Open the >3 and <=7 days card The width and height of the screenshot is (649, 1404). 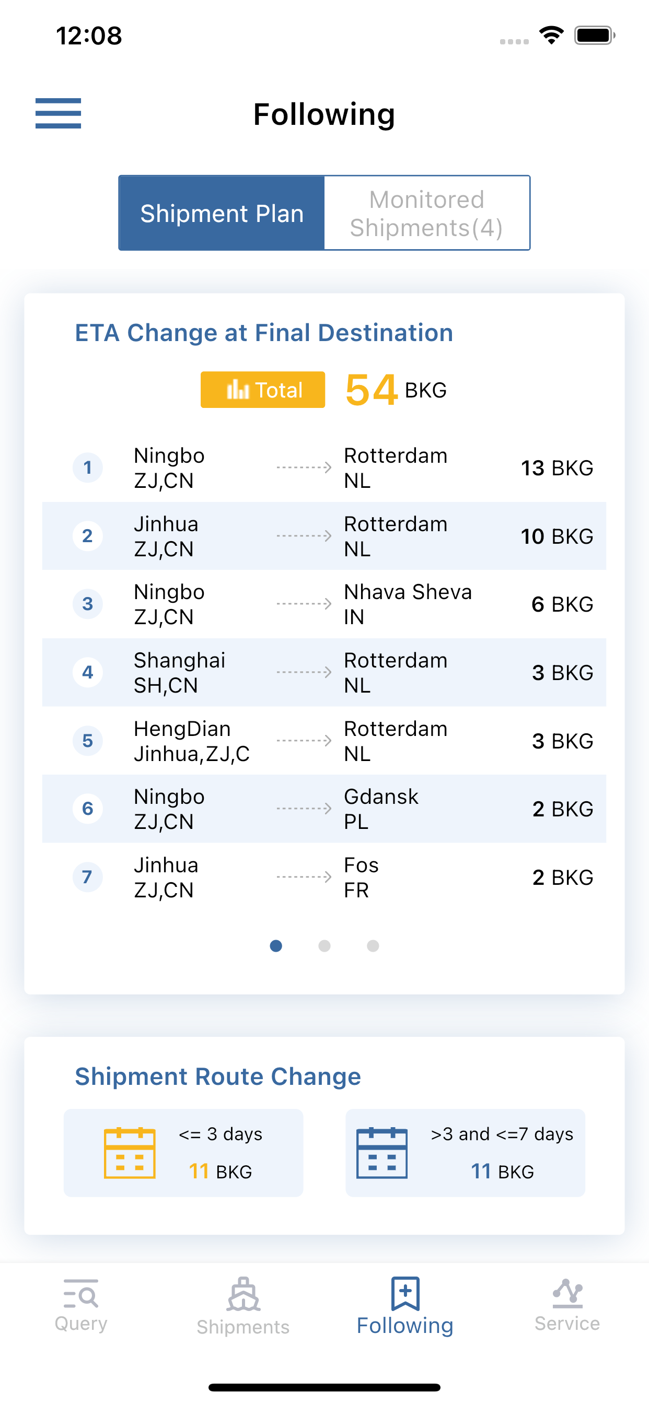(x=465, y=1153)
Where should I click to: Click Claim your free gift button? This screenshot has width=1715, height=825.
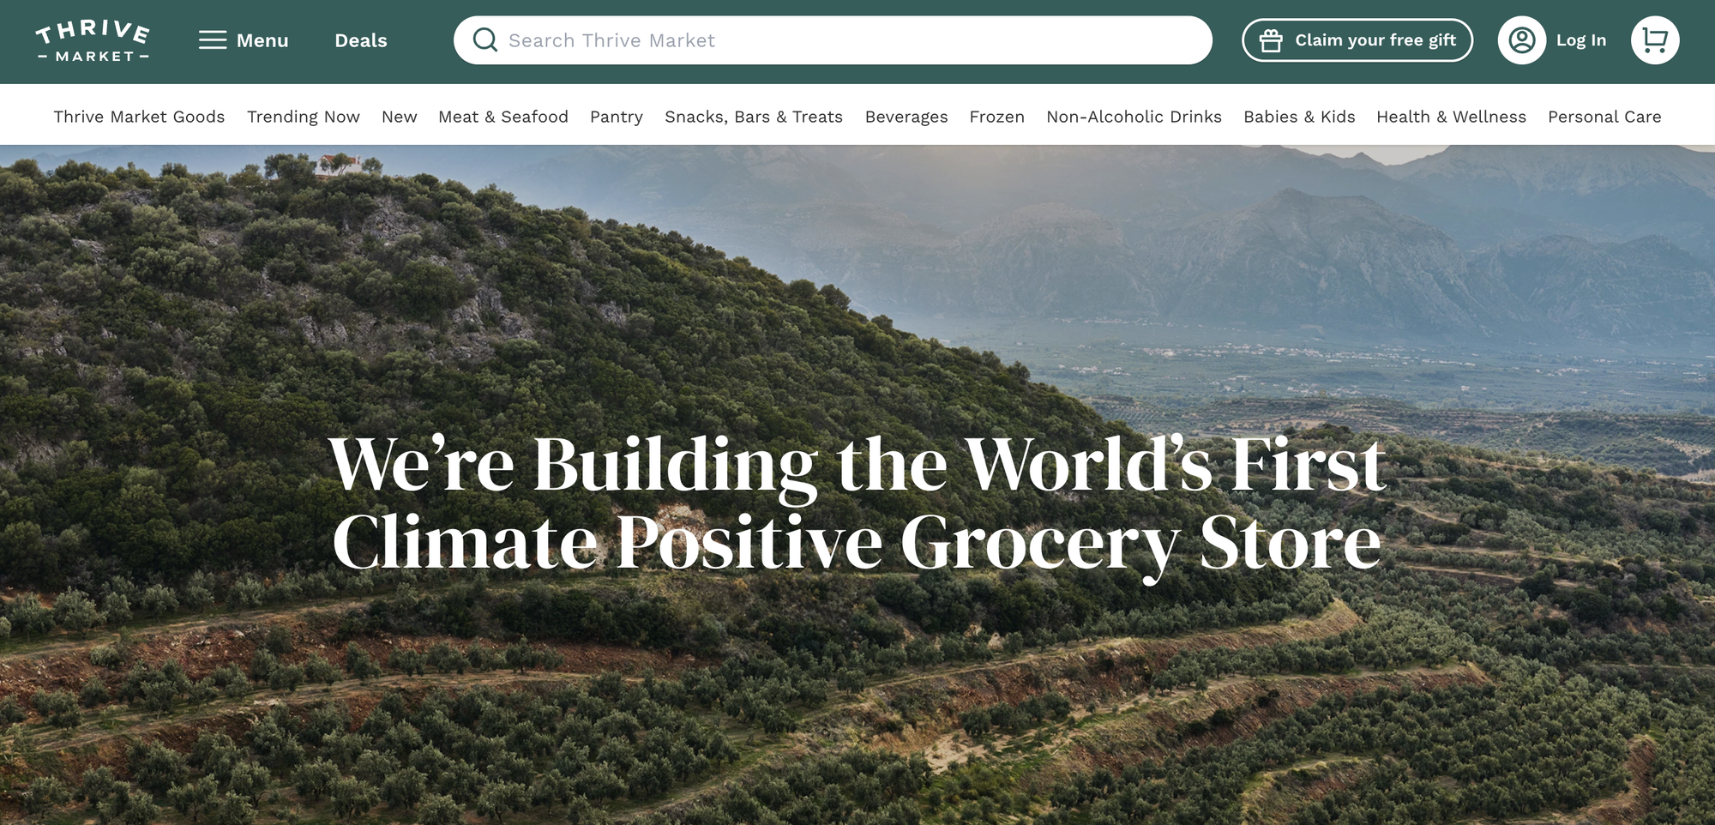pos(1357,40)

------------------------

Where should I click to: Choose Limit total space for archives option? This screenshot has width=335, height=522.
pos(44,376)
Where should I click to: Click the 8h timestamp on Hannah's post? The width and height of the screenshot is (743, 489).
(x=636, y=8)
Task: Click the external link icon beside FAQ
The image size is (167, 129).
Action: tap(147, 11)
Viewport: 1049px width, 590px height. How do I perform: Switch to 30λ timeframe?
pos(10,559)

------------------------

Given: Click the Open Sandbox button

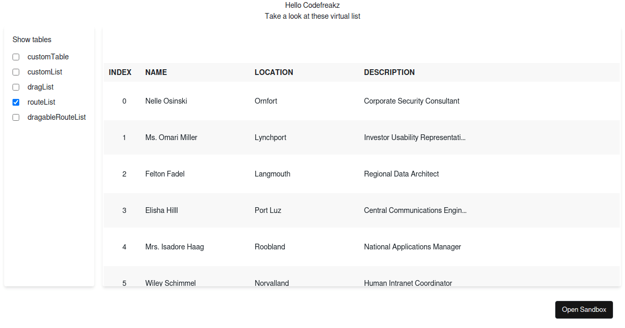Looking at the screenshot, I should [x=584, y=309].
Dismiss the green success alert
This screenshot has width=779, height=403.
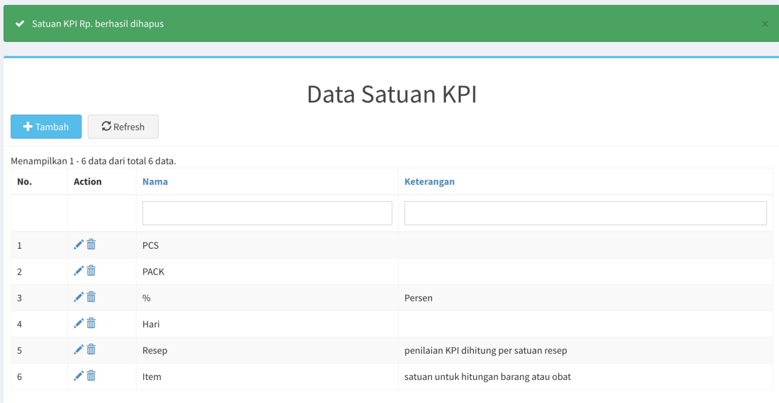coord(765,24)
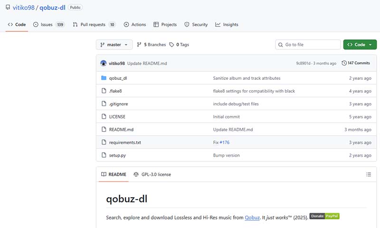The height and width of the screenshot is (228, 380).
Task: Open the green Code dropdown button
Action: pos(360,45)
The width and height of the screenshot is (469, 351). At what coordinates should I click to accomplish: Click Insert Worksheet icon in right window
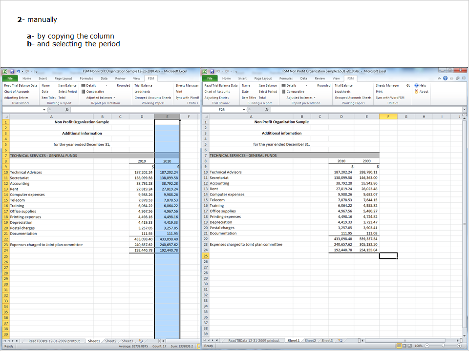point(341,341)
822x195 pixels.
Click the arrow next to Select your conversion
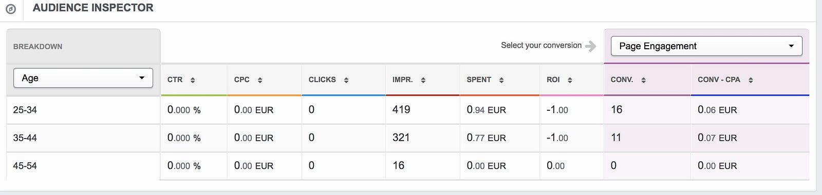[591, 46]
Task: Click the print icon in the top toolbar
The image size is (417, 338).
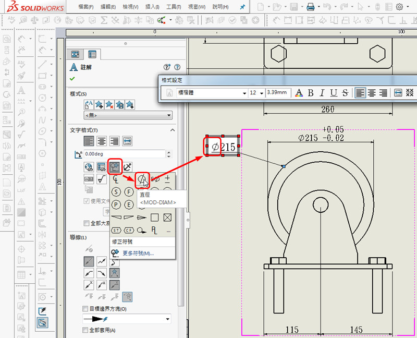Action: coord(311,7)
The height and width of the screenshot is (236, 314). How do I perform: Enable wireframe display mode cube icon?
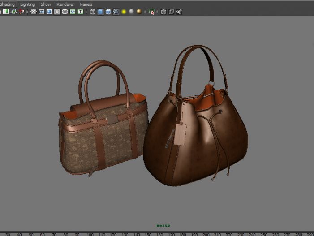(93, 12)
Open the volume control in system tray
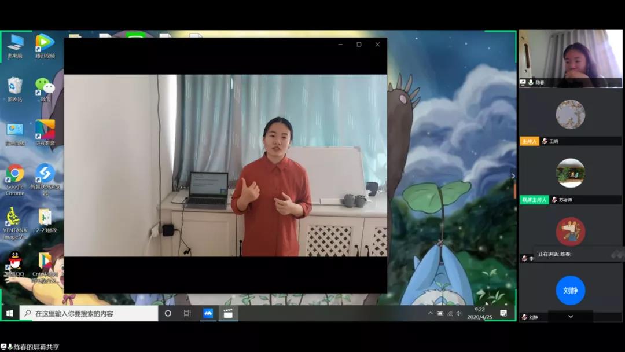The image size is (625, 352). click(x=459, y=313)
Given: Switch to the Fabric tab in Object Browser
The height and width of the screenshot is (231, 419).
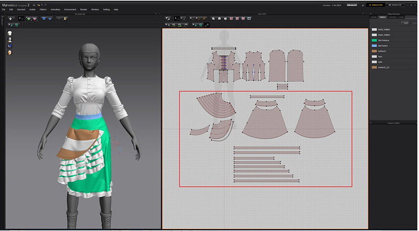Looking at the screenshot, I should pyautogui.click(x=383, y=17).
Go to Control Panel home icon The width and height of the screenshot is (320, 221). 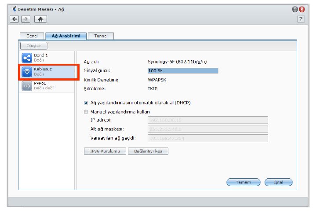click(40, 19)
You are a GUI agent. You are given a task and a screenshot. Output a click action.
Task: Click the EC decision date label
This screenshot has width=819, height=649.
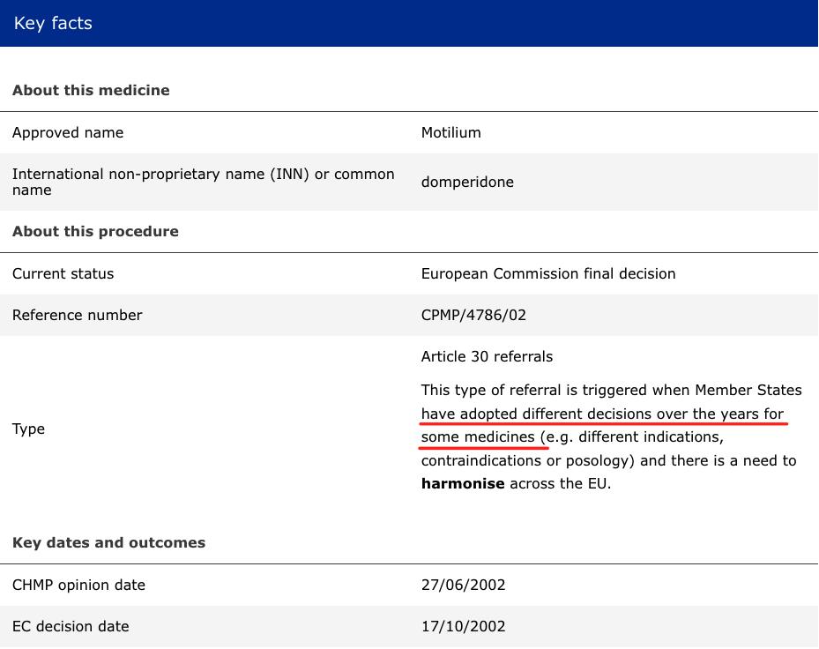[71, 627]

------------------------

**Exercise task:**
Change "timeframe" to "time range" in the part of the records that opens with the line containing "Viewport: 1049px width, 590px" and closes with the line containing "pos(10,559)", and give those lines again with nothing else altered.

**Task solution:**
Viewport: 1049px width, 590px height. How do I perform: Switch to 30λ time range?
pos(10,559)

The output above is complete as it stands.